*** Begin section ***
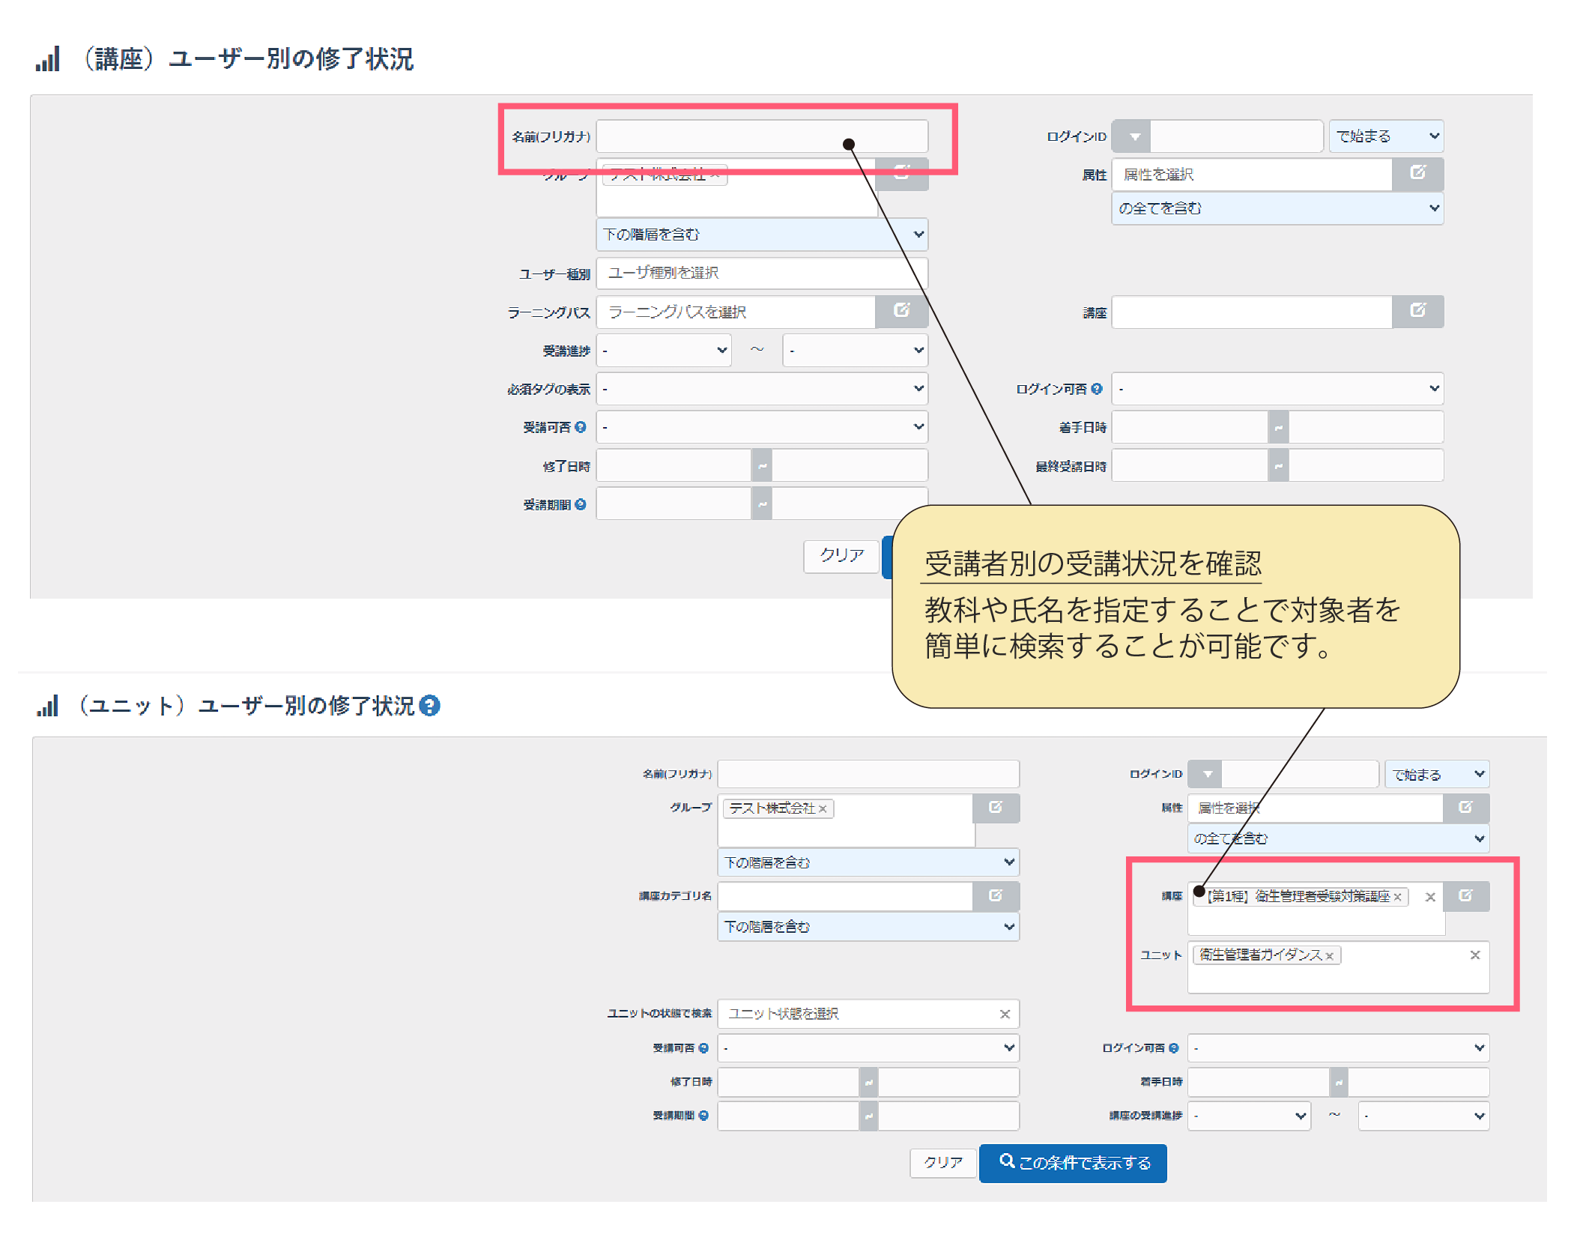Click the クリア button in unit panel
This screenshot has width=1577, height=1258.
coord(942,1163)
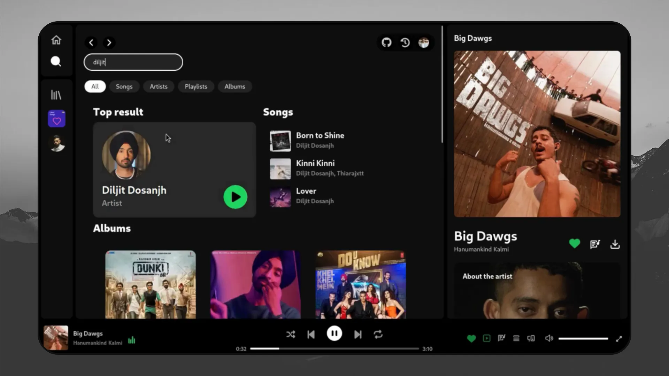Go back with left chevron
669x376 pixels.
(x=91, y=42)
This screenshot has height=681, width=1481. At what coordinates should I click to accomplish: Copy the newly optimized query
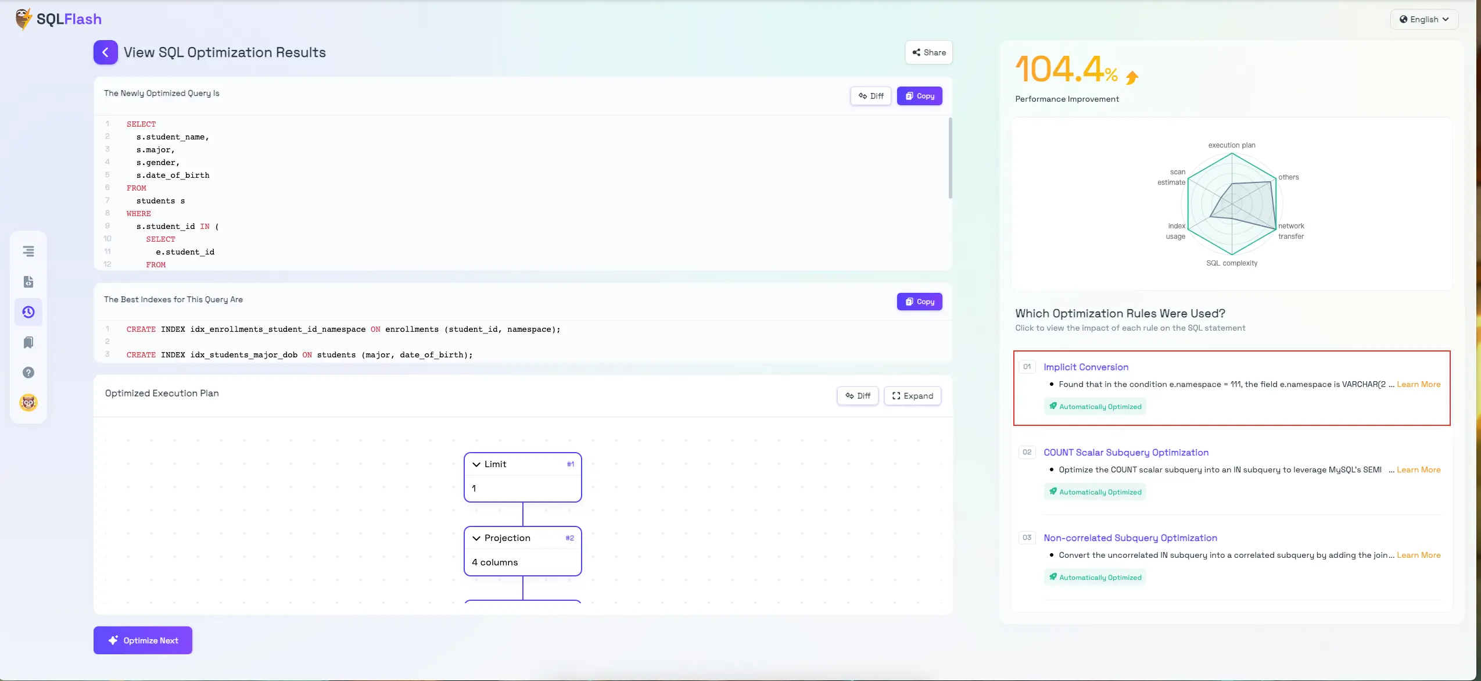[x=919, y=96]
*** End section ***
*WORK REQUIRED:*
Exactly as written, reproduce the lines from the one containing "This screenshot has height=681, width=1481." through the last line of the entries above, and leave every picture out.

*TASK ANSWER:*
This screenshot has height=681, width=1481. At what coordinates should I click to accomplish: Copy the newly optimized query
[x=919, y=96]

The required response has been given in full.